■ **What this task involves**:
Recast the stretch of the records from the line containing "Where should I" through the end of the records as a numbered list, skipping blank lines and omitting the pictures.

■ **Material to process**:
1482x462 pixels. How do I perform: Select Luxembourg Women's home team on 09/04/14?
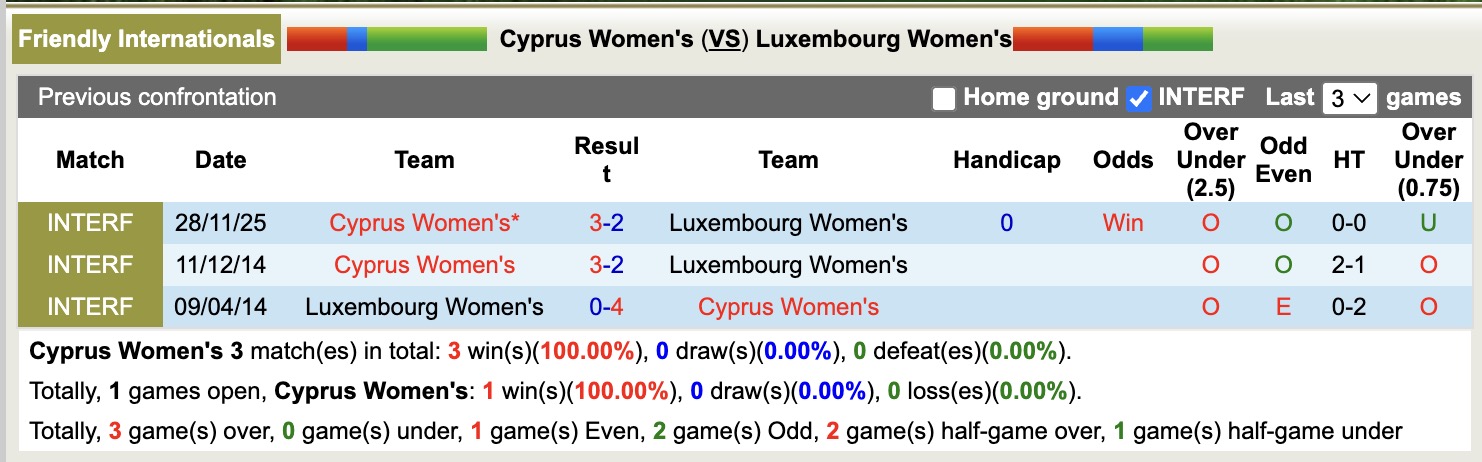424,307
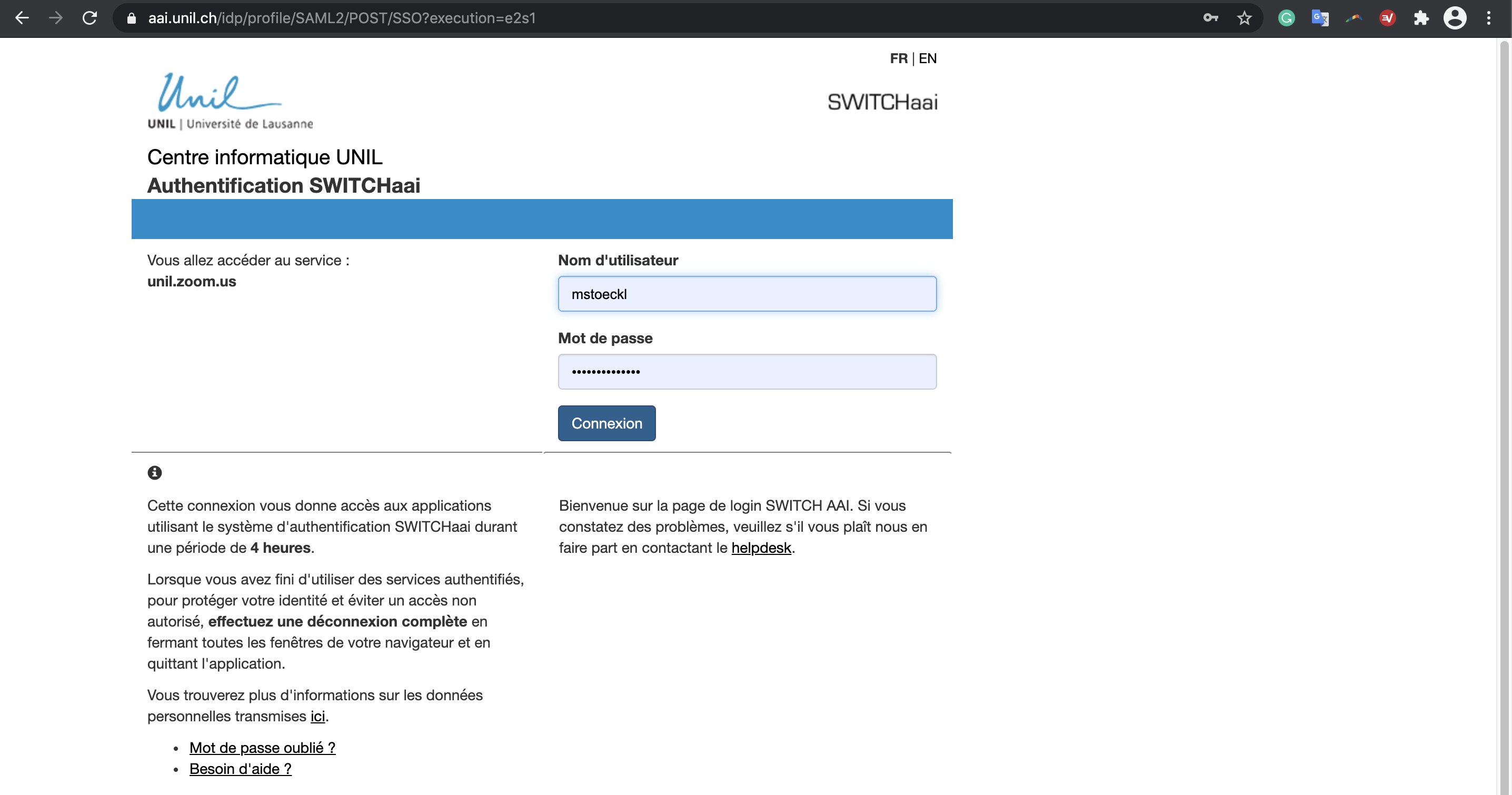Click the padlock site info icon
The height and width of the screenshot is (795, 1512).
[x=132, y=18]
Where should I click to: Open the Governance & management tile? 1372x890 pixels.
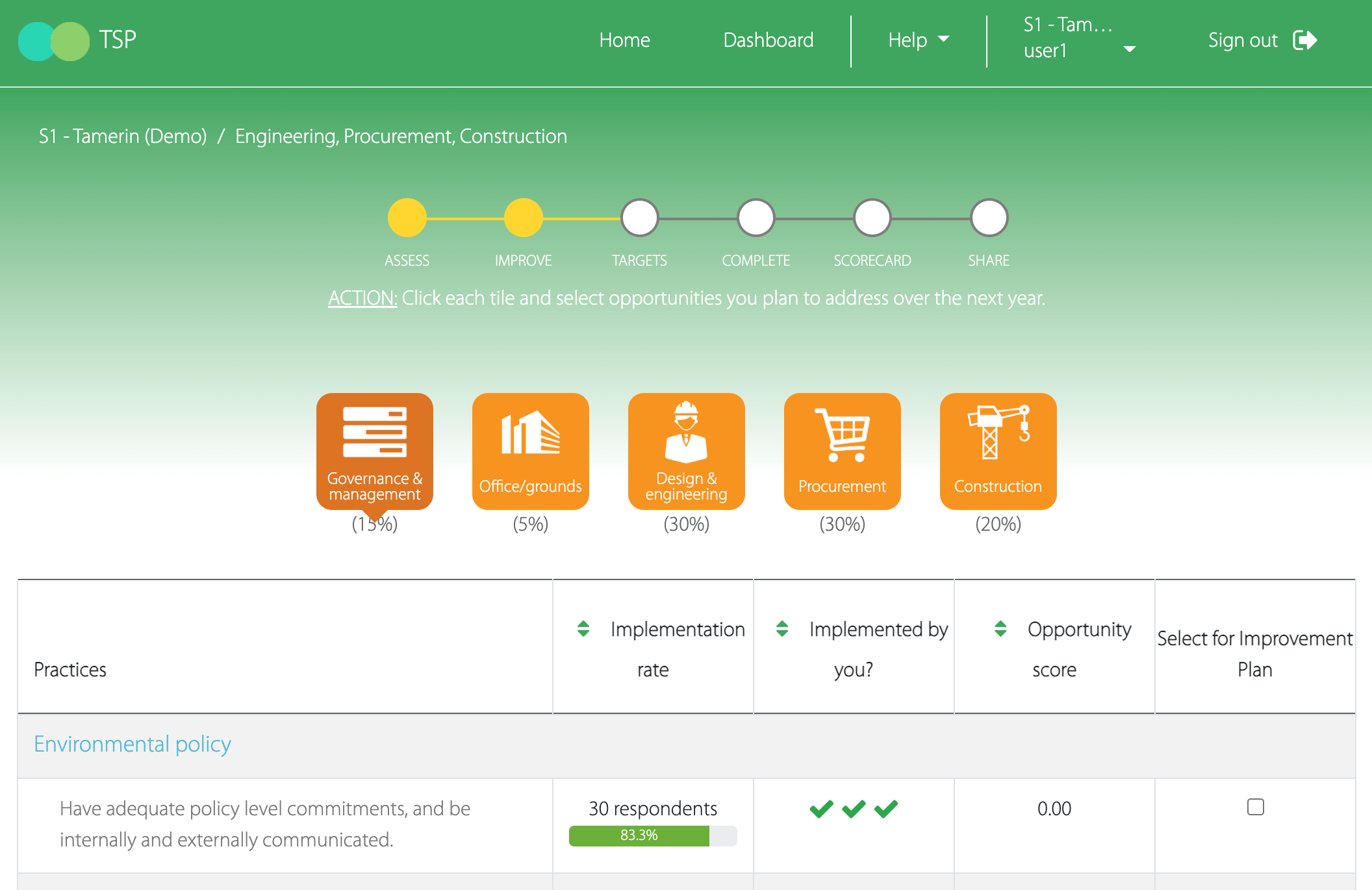374,451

■ **Exercise result**:
1. Where should I click to: Open the Governance & management tile? 1372x890 pixels.
2. 374,451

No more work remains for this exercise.